The third, most recent case was maybe the saddest. This guy (B) was making assumptions about why another poster was posting what he (?) did, things like motivation and values. A moderator pointed out that inferences about a person's feelings etc. are not OK on that forum. B responded that did not fully understand and asked for a better (or maybe it was "more detailed") explanation. He got that but was still not satisfied. At this point several non-mod members jumped in, AFAICS trying to help the situation by telling jokes about how they had messed up when they were new and using metaphors to clarify the rules, and B reacted like "why are you all making fun of me?" and "why don't you take your own rules seriously?"

I was feeling very bad for him, seeing all this unfold in real time - he was clearly getting angrier and more confused by the minute, and the other people were getting angry back, but what could one do? In the end he just left.

Is there any good way to explain to non-WP forum moderators who AFAIK do not know about adults on autism spectrum that they should be prepared for someone who takes things quite literally, for whom e.g. forum rules need to be explained with words that have as few and as exact as possible dictionary definitions and NOT with metaphors? And what could such "being prepared" be in practice?

Trying to "out" someone based on just a guess seems like a very bad idea, so educating the forum members in general does not seem feasible to me.

Opinions? Experiences?



Willard
Veteran
Veteran

User avatar

Joined: 23 Mar 2008
Age: 67
Gender: Male
Posts: 5,647

19 Sep 2011, 3:30 pm

AthenaErdmann wrote:
Is there any good way to explain?


Nope. People don't care. Autism takes some study to even begin to comprehend and that's too much like work.

Seriously, its a waste of time. Never try to teach a pig to sing. It wastes your time and annoys the pig.



anneurysm
Veteran
Veteran

User avatar

Joined: 25 Mar 2008
Age: 38
Gender: Female
Posts: 2,196
Location: la la land

19 Sep 2011, 11:50 pm

Situations like this are so hard. On one hand, you just want to protect whoever is being attacked if the reason they are being attacked is because of AS. But on the other hand, it is up to them whether they want to disclose that to the forum or not. And that's the sad part of it, as more information and knowledge about ASD will likely make the public more aware of these disorders and **appropriate** ways to treat the person online.

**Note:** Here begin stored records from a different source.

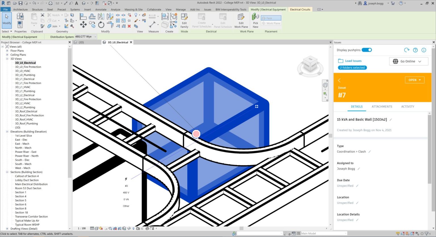Open the Visual Style icon on view control bar
Viewport: 436px width, 237px height.
[97, 228]
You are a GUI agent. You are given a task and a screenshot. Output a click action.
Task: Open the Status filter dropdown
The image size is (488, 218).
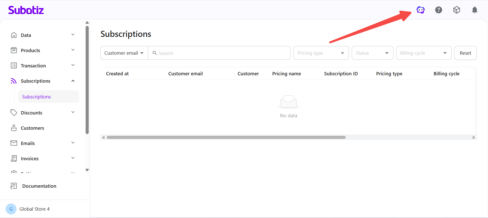pos(372,53)
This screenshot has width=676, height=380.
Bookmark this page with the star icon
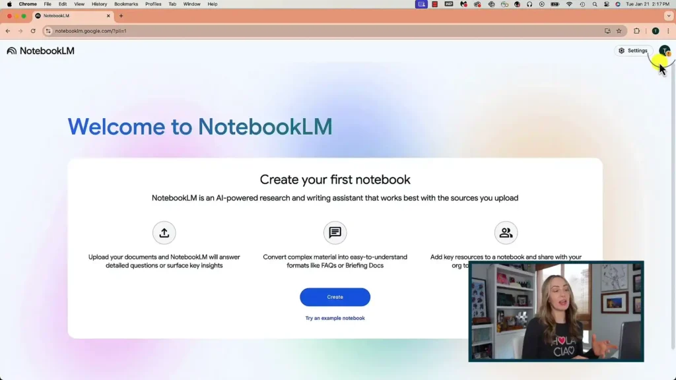coord(619,30)
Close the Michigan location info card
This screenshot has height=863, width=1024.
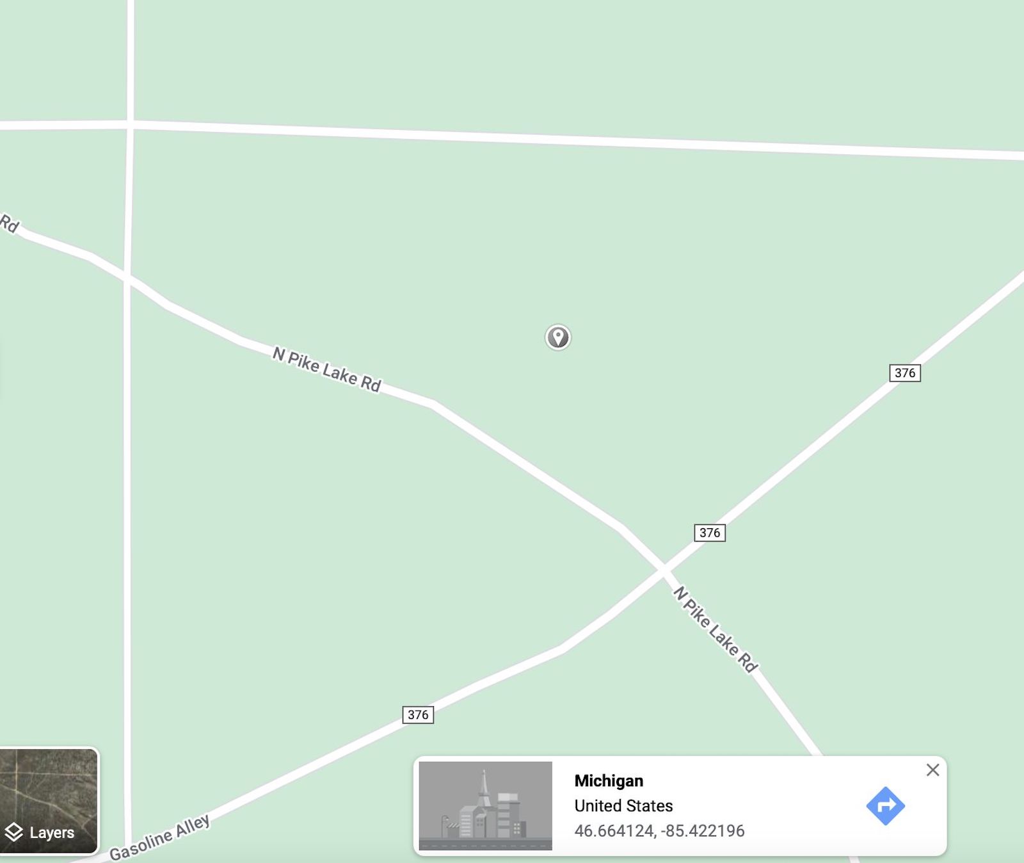tap(932, 770)
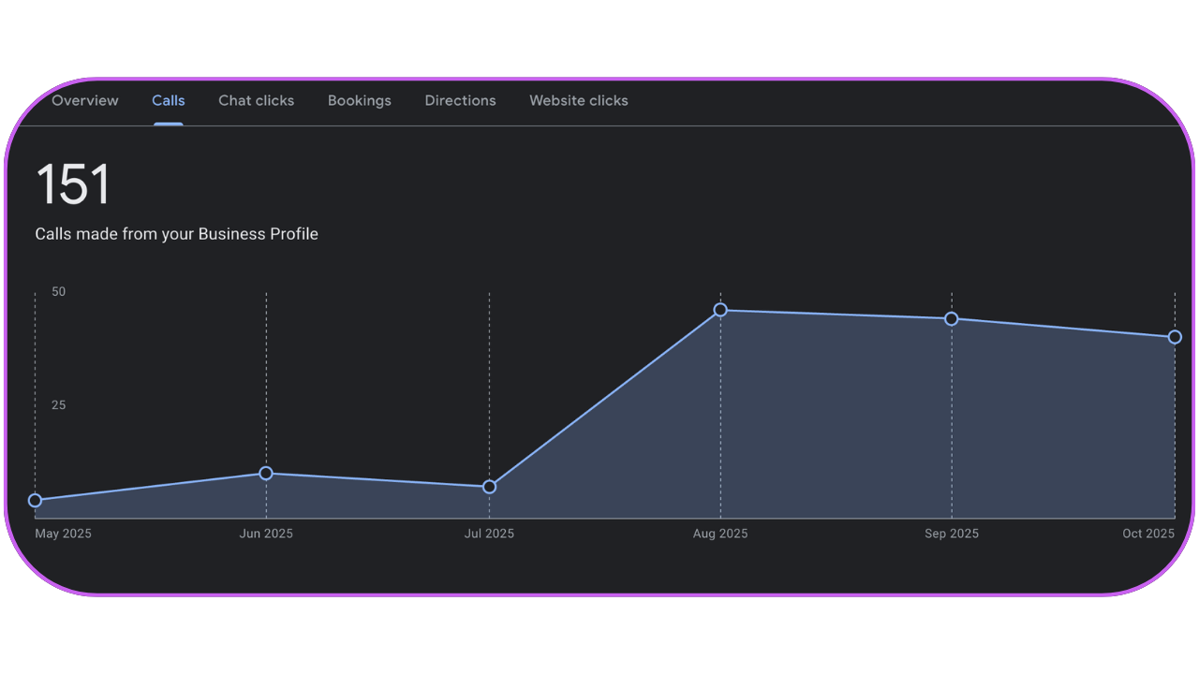Select the Calls tab
Screen dimensions: 1199x674
(x=169, y=100)
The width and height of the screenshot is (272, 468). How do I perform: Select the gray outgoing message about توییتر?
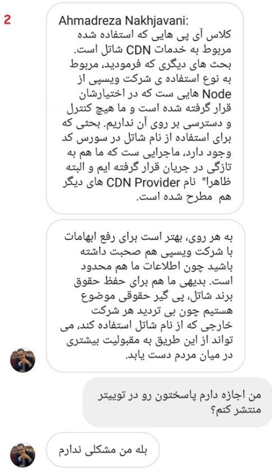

I see this happening all over the net with people on the spectrum, and honestly, it makes me sick to the point that this is the only forum I am on. People choose to be so ignorant and cruel on forums and are so quick to exclude or make fun of someone without even considering that there are legitimate social processing issues involved. When it is clear that there are, the people only bash and exclude the person some more.

It honestly makes me want to cry.


_________________
Given a “tentative” diagnosis as a child as I needed services at school for what was later correctly discovered to be a major anxiety disorder.

This misdiagnosis caused me significant stress, which lessened upon finding out the truth about myself from my current and past long-term therapists - that I am an anxious and highly sensitive person but do not have an autism spectrum disorder.

My diagnoses - social anxiety disorder and obsessive-compulsive disorder.

I’m no longer involved with the ASD world.